Amérique Latine en Résistance: Elections en Bolivie

Éditorial / Le retour du MAS?

 

En Bolivie, les élections auront lieu dans quelques semaines à peine et le Mouvement pour le socialisme (MAS), dirigé par l’ancien président déchu, Evo Morales, alerte la communauté internationale sur ce qu’il considère comme une tentative du gouvernement de Jeanine Áñez d’éviter les élections.
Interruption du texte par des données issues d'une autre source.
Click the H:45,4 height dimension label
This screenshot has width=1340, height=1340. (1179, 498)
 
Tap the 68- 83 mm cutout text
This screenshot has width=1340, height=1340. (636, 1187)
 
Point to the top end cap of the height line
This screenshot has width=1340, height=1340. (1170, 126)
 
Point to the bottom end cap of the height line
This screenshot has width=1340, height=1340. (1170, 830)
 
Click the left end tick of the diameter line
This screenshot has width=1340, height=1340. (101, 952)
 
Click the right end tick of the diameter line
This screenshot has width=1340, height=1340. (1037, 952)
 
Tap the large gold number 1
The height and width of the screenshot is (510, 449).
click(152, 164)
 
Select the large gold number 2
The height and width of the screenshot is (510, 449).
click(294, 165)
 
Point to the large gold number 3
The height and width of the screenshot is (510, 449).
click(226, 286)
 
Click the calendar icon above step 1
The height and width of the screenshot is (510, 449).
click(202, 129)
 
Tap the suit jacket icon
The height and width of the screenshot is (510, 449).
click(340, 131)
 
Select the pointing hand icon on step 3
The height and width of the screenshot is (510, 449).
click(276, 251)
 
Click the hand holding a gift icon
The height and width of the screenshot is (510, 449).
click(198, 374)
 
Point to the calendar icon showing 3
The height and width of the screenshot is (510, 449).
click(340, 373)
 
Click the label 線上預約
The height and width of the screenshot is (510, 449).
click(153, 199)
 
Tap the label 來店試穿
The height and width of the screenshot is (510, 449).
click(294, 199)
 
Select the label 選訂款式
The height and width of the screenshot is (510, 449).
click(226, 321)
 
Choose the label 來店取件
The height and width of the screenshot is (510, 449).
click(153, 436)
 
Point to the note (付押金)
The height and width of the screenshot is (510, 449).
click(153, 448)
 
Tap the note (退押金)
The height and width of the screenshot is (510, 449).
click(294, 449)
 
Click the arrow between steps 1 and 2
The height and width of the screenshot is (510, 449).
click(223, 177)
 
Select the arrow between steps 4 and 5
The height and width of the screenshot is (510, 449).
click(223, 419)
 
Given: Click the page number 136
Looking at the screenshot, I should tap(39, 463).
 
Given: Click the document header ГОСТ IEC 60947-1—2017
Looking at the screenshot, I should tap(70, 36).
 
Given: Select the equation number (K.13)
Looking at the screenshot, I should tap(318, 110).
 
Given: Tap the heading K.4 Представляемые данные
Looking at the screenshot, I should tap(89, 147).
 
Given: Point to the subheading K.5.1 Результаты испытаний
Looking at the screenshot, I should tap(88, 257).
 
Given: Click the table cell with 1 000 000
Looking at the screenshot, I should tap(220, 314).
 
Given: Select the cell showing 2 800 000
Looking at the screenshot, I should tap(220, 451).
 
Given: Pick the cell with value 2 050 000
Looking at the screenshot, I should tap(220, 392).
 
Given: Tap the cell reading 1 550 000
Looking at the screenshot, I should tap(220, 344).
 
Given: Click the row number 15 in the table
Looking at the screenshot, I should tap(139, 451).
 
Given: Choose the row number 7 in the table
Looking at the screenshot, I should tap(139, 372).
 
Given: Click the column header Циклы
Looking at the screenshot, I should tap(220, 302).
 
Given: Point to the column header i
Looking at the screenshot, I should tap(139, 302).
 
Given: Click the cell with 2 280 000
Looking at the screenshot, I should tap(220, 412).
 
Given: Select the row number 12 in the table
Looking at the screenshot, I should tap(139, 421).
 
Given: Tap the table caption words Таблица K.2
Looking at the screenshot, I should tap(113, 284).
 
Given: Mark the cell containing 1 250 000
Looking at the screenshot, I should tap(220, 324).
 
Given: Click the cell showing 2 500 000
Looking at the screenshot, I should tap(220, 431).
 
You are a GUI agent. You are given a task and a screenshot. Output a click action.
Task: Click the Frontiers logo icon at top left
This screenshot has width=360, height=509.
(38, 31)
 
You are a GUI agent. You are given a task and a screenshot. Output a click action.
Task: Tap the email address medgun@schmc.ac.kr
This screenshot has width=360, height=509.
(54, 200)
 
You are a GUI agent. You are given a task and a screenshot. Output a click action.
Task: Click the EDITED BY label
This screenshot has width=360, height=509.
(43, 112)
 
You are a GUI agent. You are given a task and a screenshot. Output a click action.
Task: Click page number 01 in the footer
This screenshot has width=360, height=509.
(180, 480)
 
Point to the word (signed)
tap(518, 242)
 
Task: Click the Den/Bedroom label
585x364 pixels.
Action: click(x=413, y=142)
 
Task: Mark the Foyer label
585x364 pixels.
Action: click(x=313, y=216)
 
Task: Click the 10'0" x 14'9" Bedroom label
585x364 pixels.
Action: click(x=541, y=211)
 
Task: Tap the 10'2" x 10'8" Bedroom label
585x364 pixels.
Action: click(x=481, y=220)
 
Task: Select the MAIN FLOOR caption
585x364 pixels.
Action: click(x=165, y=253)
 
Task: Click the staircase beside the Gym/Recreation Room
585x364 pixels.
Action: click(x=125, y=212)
La plainte intervient après que Luis Almagro, secrétaire général de l’OEA, réuni à Washington avec Arturo Murillo, ministre du gouvernement bolivien, ait exprimé sur son compte Twitter son inquiétude quant à une possible «fraude» aux élections. Cependant, quelques jours auparavant, cette instance avait annoncé “l’envoi d’une mission de l’OEA en Bolivie pour la coopération électorale avant les élections” et réitéré “l’appel à la pacification du pays”.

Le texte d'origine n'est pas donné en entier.